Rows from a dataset
§
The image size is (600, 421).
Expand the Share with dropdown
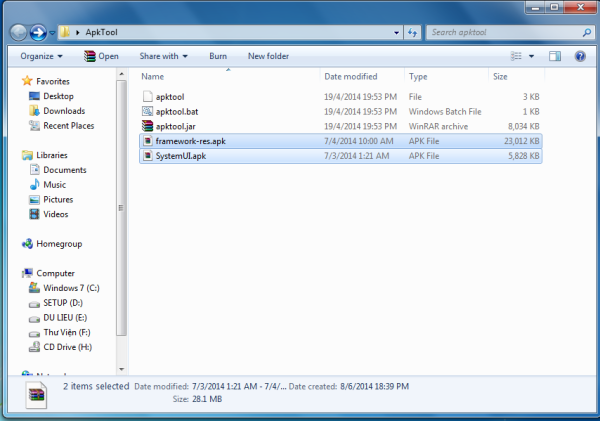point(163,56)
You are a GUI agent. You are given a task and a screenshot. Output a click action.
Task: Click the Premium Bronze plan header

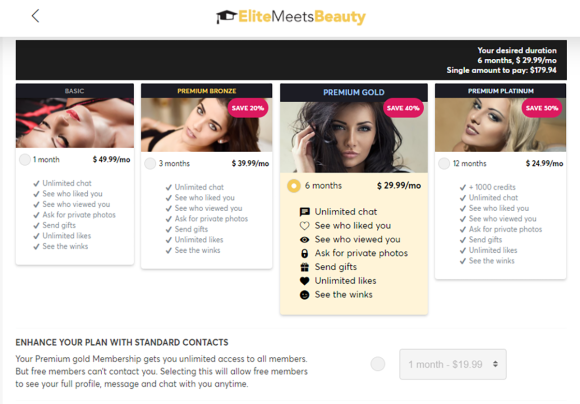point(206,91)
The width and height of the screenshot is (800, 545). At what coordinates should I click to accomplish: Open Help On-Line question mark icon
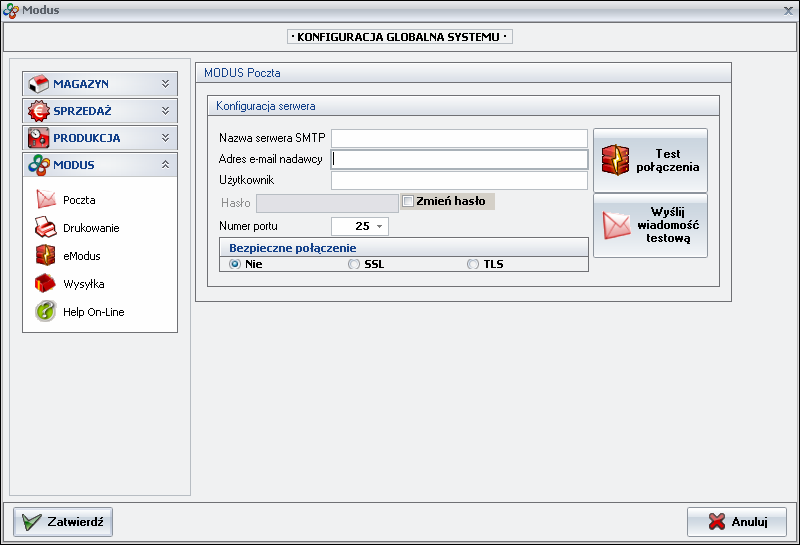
§
Rewrite every one of the items above, requests included. Multiply each click coordinate in the answers by 1.8, round to whole numbers with halves going up, and leave out the pictures.

The image size is (600, 421).
Expand the Share with dropdown
point(293,101)
You are a GUI agent. You are given a task and a screenshot. Output a click action.
Task: Click the Premium Bronze plan header

point(371,164)
The width and height of the screenshot is (800, 545). At what coordinates should I click to accomplish: Open Help On-Line question mark icon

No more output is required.